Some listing
━━━━━━━━━━━━━━━━

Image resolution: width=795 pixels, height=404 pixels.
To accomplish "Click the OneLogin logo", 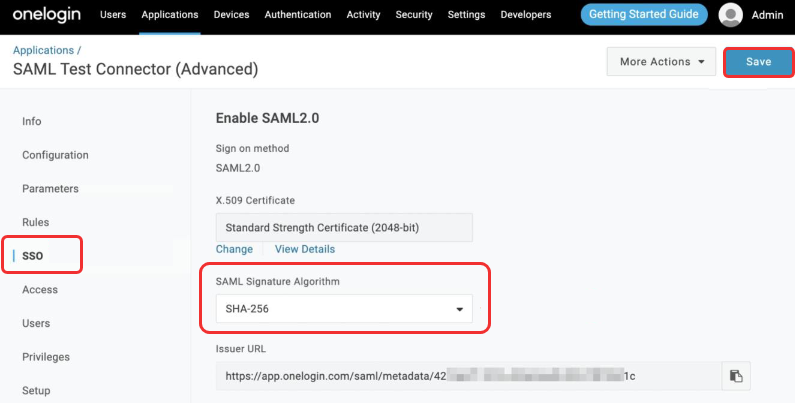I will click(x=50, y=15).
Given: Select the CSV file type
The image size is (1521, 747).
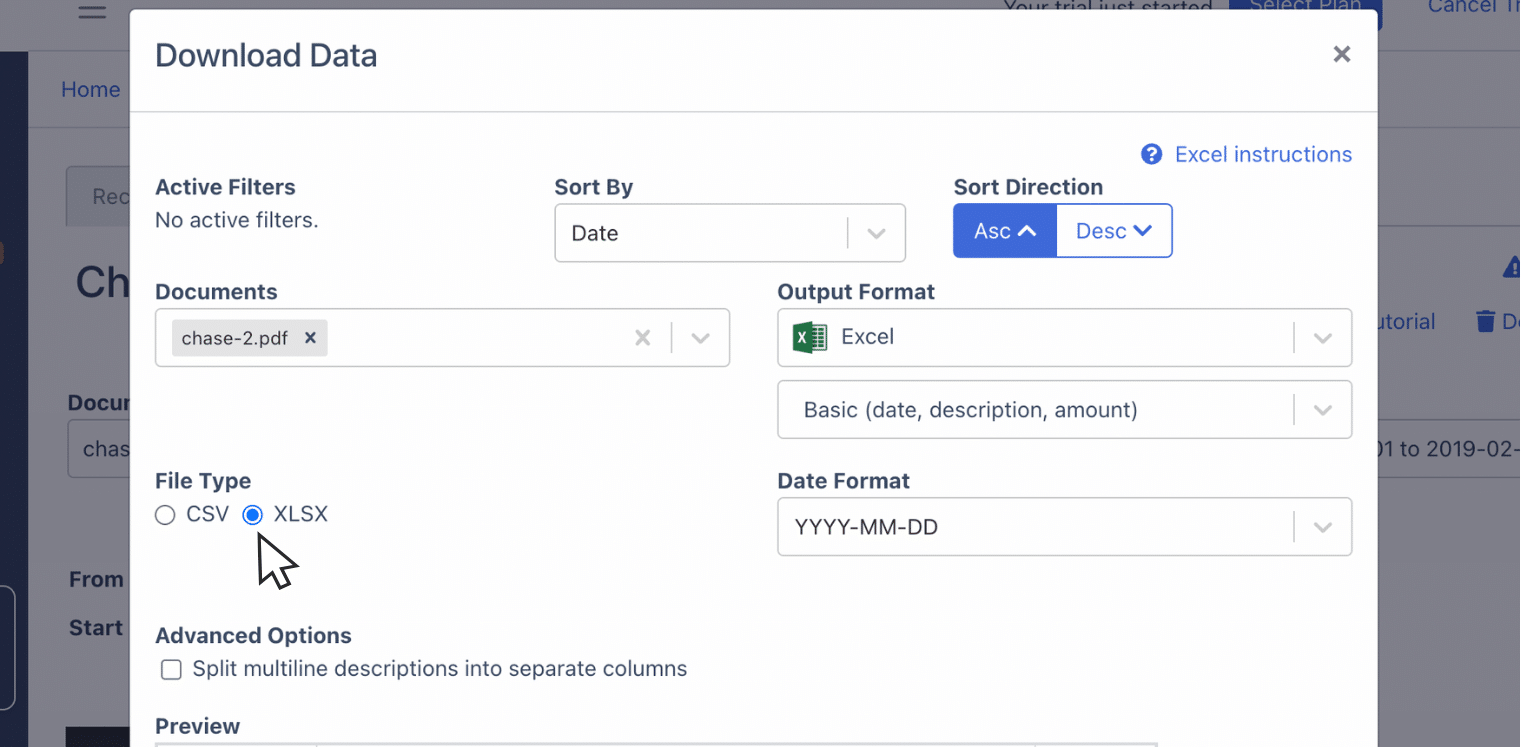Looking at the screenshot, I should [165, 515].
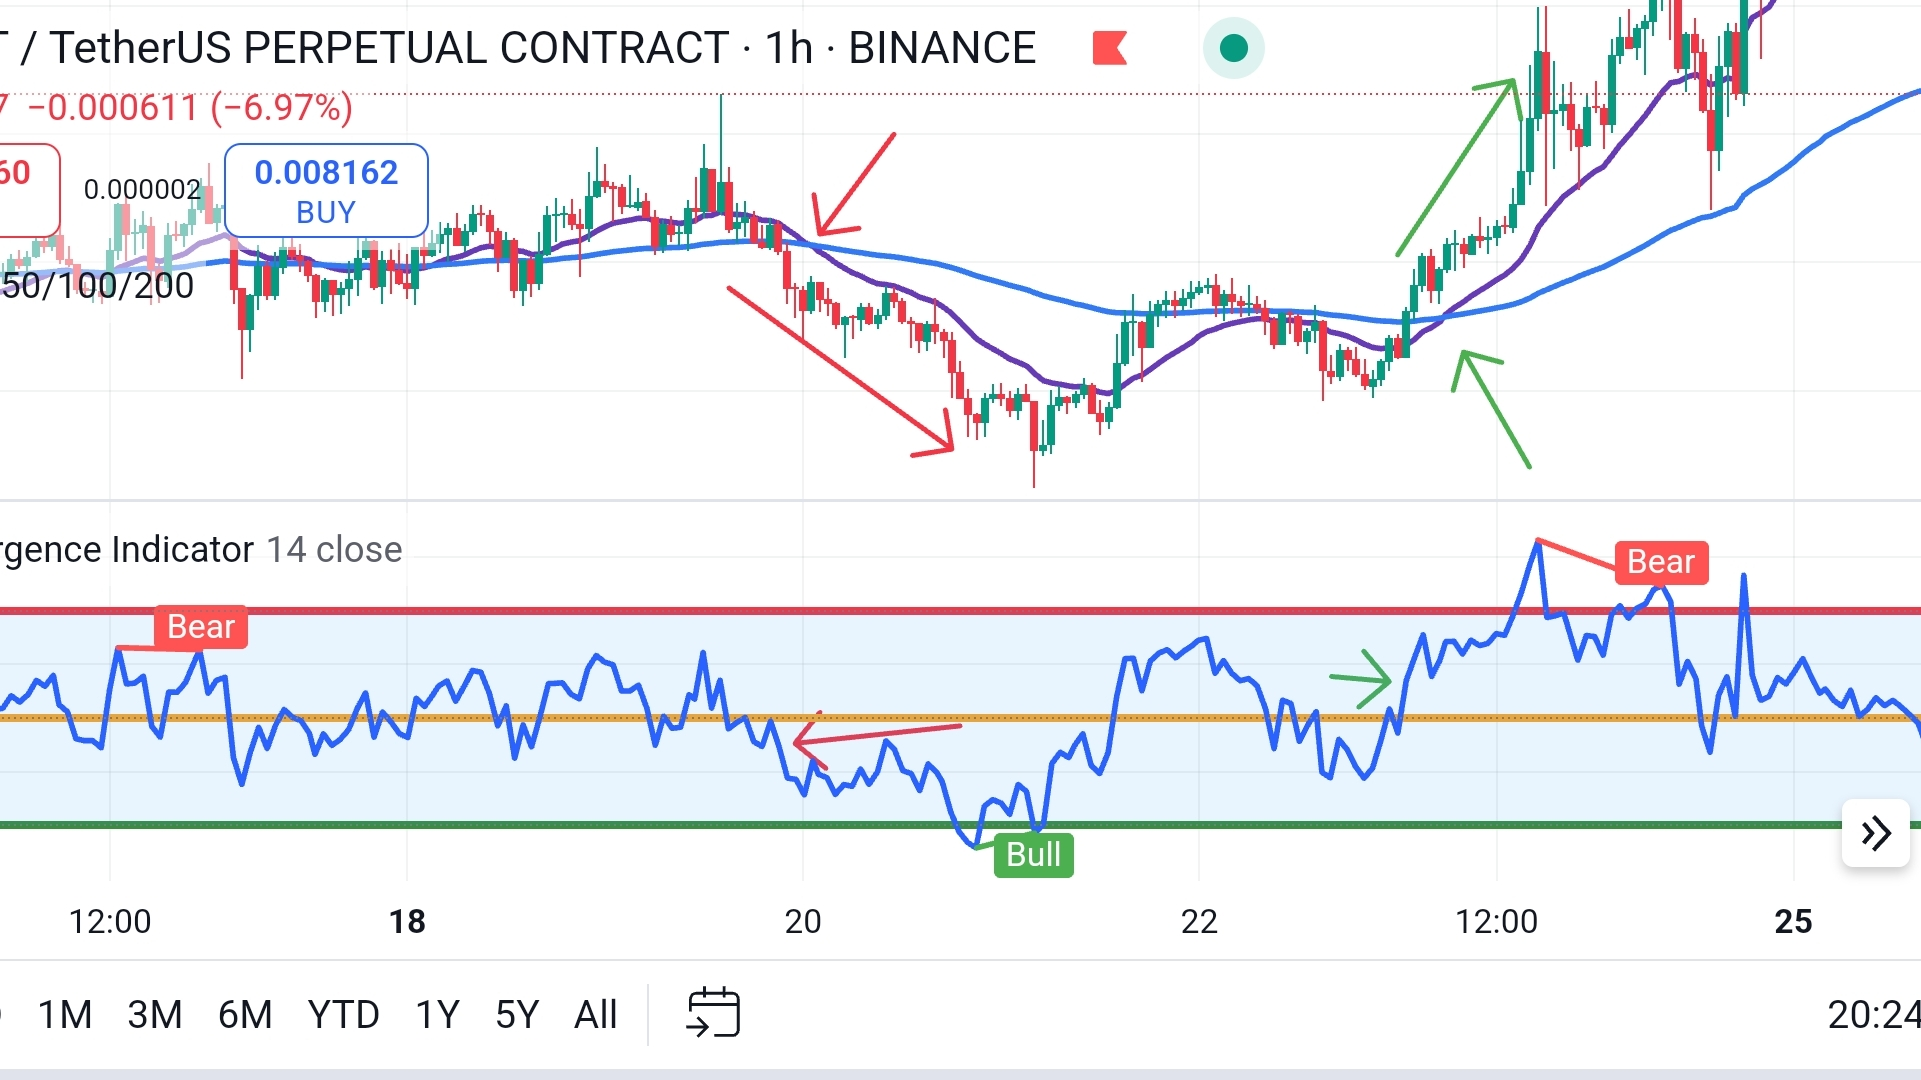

━━━━━━━━━━━━━━━━

### AIM OF THE TASK
Reproduce the listing starting at the line that contains "Given: Select the CSV file type" and ending at the close of the listing, with every other part unchanged except that "CSV" is swapped for "TSV". Omit the pictures from your answer.

### RESPONSE TO THIS EXERCISE
Given: Select the TSV file type
The image size is (1521, 747).
Looking at the screenshot, I should [165, 515].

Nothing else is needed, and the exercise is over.